The grand jury declined to indict the white officer in the case. There were riots and looting in Ferguson.
What followed were the ugly politics of race.
Wrana is white. Taylor, the officer who pulled the trigger of the shotgun, is African-American.
I'm uncomfortable mentioning race in connection with this crime. I know people use it easily, but I've avoided it because there is no information that race had anything to do with it. For months I didn't know what race the cops were. To me it's immaterial.
But I'd be lying if I didn't wonder how this story would have been covered if the races were aligned for optimum racial political leverage.
What if Wrana had been a black WWII veteran, perhaps one of the famed Tuskegee Airmen, and Officer Taylor had been white?
It would be national news, with editorial boards weighing in on excessive force and political actors lining up, all the usual suspects preening and fronting themselves off for TV time. But would it change the facts? No.
And facts, not skin pigment, are what matter.
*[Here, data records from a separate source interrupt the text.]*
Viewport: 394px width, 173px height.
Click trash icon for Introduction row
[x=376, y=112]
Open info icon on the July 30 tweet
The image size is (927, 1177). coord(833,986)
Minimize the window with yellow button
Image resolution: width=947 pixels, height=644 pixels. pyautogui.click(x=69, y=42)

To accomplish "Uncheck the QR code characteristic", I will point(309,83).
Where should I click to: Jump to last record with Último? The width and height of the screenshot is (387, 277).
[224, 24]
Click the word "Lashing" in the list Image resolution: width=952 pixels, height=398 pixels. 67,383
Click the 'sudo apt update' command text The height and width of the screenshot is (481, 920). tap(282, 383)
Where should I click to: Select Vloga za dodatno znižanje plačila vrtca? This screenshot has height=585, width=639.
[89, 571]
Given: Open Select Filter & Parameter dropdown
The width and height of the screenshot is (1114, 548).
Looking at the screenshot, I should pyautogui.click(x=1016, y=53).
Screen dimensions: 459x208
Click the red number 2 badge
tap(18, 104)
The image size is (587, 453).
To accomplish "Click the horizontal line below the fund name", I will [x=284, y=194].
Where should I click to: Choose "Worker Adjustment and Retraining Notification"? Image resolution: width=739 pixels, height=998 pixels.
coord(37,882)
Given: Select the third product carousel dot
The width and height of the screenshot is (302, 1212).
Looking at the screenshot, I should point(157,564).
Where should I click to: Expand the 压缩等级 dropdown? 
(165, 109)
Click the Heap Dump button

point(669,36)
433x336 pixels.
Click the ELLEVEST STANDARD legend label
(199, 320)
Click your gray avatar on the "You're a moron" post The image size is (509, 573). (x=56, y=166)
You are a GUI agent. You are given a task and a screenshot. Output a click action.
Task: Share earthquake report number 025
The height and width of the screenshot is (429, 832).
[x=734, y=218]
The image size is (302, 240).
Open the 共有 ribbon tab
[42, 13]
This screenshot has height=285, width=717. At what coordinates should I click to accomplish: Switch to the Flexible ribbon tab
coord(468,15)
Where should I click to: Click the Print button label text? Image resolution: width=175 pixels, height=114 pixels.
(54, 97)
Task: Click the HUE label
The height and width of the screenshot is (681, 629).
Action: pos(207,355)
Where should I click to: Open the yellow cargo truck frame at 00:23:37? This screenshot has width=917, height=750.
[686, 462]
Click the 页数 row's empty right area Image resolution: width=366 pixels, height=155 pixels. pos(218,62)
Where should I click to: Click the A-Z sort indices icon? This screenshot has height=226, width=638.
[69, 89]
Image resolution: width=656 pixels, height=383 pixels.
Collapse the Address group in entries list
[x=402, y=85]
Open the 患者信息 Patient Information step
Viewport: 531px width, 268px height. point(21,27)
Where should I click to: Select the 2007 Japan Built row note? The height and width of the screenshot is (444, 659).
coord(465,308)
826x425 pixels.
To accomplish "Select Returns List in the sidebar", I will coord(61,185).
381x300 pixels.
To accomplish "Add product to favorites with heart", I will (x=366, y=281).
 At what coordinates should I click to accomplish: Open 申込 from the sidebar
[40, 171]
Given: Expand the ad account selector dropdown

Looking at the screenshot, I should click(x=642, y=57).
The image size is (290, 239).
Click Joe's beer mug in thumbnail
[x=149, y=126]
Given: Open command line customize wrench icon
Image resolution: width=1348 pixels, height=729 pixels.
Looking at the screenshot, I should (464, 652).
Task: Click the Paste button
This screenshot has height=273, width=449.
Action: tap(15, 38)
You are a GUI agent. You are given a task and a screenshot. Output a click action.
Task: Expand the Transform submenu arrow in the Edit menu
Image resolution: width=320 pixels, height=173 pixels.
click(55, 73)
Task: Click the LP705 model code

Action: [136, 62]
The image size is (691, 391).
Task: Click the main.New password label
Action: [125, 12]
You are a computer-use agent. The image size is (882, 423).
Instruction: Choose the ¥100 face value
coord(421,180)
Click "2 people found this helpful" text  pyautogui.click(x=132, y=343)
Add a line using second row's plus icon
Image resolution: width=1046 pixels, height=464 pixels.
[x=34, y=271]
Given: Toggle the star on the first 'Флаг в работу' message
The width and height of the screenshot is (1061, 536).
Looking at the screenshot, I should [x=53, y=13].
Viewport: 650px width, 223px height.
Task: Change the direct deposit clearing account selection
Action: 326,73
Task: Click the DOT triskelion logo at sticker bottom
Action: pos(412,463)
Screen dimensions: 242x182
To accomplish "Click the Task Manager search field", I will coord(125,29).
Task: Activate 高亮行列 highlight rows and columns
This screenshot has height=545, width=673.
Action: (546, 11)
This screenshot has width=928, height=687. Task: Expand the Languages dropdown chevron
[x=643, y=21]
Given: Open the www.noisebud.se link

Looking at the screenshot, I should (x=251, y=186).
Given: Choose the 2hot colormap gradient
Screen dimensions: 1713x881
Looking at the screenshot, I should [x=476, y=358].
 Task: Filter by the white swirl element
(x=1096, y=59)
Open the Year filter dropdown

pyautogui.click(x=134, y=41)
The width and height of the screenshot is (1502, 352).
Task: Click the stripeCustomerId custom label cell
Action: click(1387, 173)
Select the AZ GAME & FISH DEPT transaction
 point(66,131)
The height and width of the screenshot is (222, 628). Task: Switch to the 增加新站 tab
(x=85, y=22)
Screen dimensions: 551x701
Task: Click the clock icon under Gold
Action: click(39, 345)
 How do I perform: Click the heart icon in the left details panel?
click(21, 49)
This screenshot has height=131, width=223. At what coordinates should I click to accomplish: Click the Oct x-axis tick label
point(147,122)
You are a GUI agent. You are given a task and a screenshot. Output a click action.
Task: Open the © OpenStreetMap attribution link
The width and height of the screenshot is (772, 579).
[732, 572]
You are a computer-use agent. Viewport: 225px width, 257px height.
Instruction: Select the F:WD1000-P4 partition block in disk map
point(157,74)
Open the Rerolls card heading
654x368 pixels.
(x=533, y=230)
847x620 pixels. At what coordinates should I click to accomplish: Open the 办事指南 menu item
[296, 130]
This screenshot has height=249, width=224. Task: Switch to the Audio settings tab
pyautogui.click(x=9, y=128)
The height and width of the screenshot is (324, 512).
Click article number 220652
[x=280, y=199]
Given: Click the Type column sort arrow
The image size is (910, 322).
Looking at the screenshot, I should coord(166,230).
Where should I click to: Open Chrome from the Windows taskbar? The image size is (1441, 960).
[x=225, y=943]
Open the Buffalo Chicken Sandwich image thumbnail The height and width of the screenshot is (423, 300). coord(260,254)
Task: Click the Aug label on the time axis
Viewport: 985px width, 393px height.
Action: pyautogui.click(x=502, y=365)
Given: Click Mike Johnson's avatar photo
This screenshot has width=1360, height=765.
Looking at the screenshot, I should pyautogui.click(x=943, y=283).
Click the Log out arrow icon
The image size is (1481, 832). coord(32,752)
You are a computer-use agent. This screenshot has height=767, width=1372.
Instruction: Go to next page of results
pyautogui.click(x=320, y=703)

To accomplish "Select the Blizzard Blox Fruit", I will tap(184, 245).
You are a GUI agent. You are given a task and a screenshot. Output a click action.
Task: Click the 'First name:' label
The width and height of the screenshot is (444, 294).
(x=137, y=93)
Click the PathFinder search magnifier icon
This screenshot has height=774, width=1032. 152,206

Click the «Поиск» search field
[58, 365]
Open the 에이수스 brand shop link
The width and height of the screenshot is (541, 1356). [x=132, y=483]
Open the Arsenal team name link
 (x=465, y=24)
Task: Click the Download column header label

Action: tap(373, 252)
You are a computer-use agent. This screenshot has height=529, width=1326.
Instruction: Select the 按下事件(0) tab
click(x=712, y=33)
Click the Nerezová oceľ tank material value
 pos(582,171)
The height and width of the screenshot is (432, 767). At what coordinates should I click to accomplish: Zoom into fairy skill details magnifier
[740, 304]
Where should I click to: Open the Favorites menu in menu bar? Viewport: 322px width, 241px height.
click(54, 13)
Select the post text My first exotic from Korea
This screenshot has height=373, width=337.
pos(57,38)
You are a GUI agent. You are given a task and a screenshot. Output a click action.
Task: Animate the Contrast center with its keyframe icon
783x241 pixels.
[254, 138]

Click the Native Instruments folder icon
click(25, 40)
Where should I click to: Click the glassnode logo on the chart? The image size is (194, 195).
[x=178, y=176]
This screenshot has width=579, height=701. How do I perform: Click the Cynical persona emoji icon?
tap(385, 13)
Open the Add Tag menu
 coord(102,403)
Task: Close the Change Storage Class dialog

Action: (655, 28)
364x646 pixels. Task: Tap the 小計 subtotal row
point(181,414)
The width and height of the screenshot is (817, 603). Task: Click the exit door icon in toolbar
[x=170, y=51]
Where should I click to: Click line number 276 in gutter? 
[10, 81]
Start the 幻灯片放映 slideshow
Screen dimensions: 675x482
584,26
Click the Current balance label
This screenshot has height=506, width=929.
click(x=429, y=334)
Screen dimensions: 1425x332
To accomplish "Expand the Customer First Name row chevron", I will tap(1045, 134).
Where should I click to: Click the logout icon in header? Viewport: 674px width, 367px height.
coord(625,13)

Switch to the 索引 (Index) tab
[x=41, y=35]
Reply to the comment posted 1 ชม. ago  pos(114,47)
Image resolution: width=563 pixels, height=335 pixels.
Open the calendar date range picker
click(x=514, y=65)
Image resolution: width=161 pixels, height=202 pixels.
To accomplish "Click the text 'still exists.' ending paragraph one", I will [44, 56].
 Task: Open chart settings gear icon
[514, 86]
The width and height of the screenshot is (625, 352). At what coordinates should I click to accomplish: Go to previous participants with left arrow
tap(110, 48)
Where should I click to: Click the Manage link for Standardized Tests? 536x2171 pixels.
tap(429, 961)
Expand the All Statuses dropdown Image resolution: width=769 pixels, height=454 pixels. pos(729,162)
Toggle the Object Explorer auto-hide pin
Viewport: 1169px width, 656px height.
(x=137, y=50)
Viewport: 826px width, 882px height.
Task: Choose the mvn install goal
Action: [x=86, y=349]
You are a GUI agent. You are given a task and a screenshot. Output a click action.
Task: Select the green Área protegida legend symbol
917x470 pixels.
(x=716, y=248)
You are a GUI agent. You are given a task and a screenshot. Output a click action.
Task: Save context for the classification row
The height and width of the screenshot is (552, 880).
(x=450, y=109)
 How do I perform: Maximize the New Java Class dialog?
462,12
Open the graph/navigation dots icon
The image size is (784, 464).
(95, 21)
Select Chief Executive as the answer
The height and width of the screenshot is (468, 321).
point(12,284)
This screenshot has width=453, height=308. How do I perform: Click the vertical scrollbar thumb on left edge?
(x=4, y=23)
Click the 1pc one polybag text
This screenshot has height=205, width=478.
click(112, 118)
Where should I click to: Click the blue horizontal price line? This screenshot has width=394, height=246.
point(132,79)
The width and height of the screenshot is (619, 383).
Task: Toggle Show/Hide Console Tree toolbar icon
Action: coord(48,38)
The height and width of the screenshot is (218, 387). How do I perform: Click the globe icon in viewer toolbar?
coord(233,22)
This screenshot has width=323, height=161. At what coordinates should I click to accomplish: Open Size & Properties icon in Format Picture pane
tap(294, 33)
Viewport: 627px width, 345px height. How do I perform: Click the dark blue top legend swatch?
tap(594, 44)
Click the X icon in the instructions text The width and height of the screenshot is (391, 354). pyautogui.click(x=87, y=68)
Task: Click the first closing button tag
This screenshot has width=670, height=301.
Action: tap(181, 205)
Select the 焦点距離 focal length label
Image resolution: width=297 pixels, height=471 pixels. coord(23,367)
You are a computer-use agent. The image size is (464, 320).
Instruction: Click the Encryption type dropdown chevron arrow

So what happened, happened. And John Wrana didn't have to be killed by police, who said they couldn't handle a feeble old man. They could have used a pillow, a mattress, a blanket. But they killed him.
Like Brown and Garner, Wrana was resisting, too. Unlike them, he wasn't large or powerful. He resisted because he was afraid and delusional, perhaps paranoid, symptoms attributed to a reported urinary tract infection. Wrana had refused treatment.
The police were called to the nursing home. According to authorities, they initially thought Wrana brandished a 2-foot-long machete, which turned out to be a shoehorn.
They said he had a knife, though. And five cops with all that equipment couldn't disarm a 95-year-old man. They fired a Taser, but that didn't work. They rushed him. Wrana moved forward, according to investigators for the state police, and that's when Taylor began firing the shotgun.
According to state investigative reports of the shooting, Taylor fired and fired and fired at close range. The beanbag rounds travel at speeds of about 190 miles an hour. The rounds tore Wrana up. He bled to death internally.
And after all this time, after so much silence from authorities, after so much silence from political officials who avoided mentioning John Wrana, we'll have something in this case I've been waiting for: testimony under oath.
I told you I wouldn't let this go. I'll be there.